• Exercise prompt: Print the data that follows word for word, leaving out any picture.

• Given information:
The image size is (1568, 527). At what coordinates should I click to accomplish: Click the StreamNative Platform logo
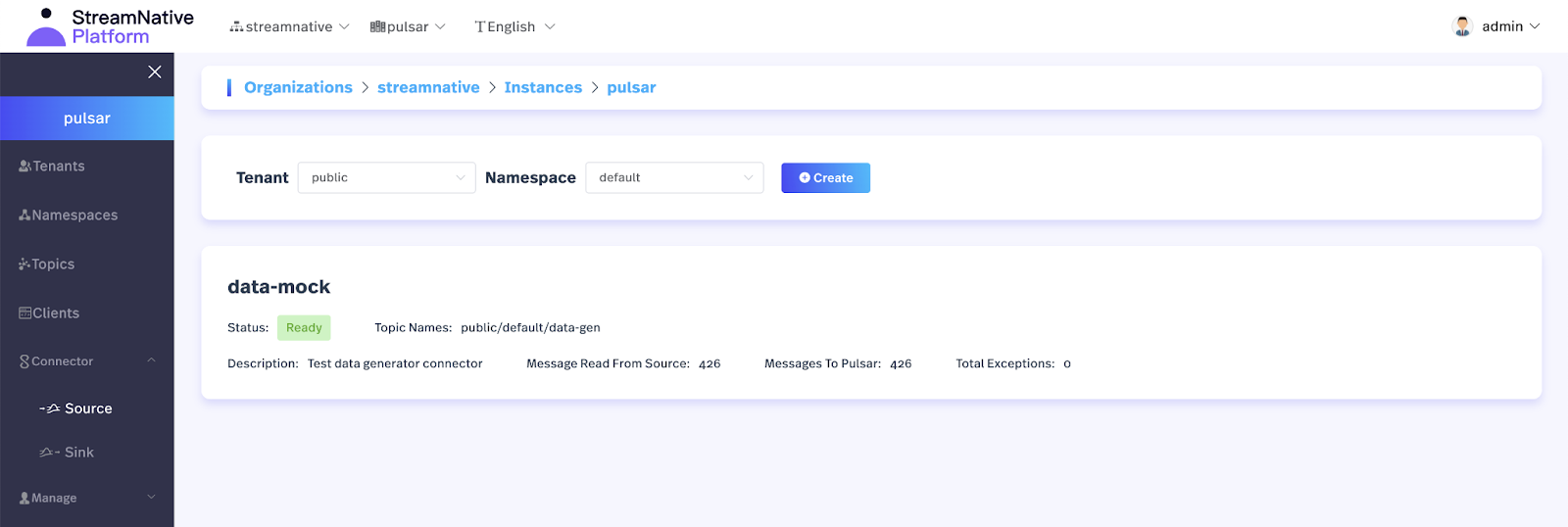coord(110,26)
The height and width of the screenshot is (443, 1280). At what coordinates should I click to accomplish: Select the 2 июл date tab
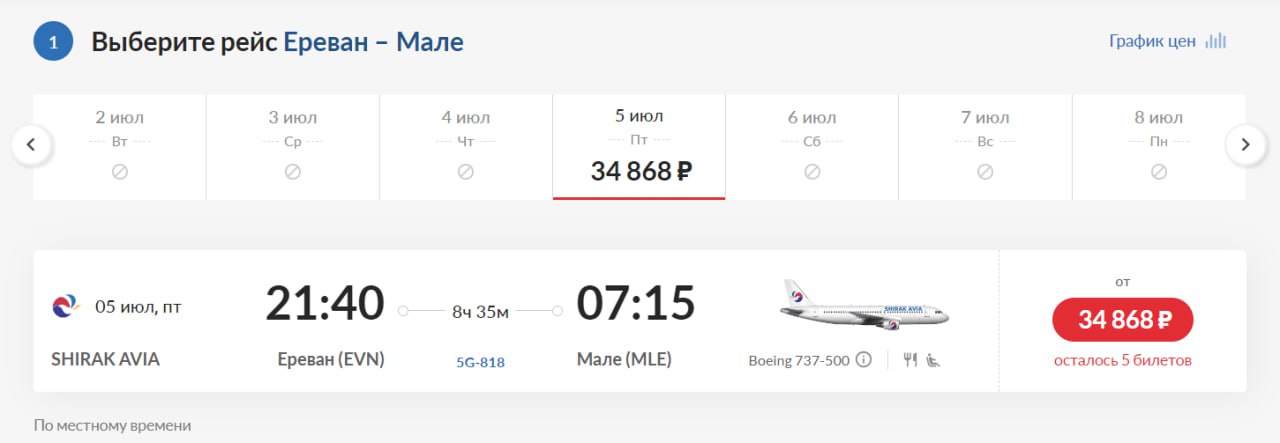[120, 146]
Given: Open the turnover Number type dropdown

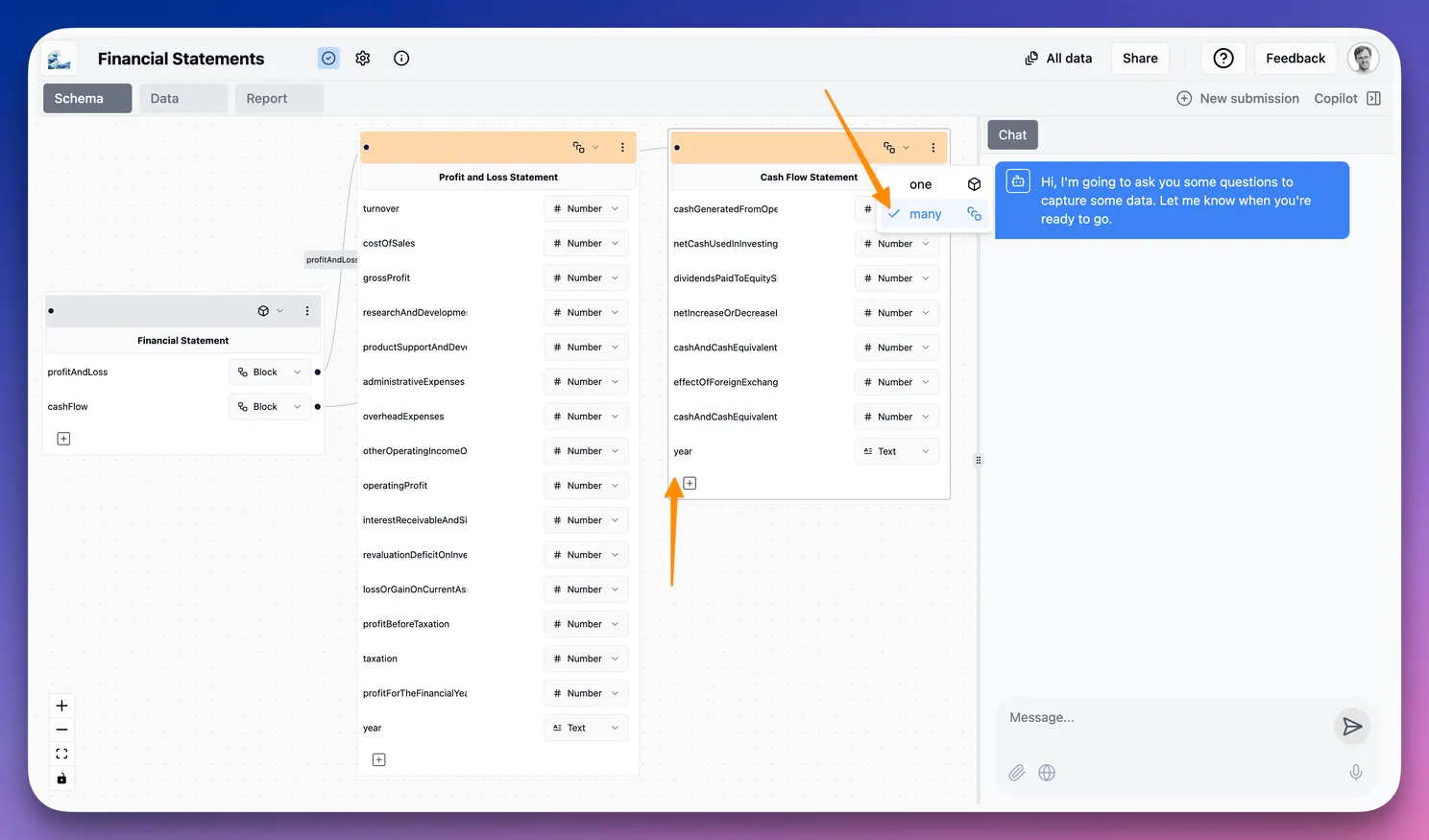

• The completed task:
The image size is (1568, 527). At what coordinates should I click to accomplish: Click the StreamNative Platform logo
coord(110,26)
The height and width of the screenshot is (443, 1280). At what coordinates should I click to accomplish: Select the 2 июл date tab
[120, 146]
Given: Open the turnover Number type dropdown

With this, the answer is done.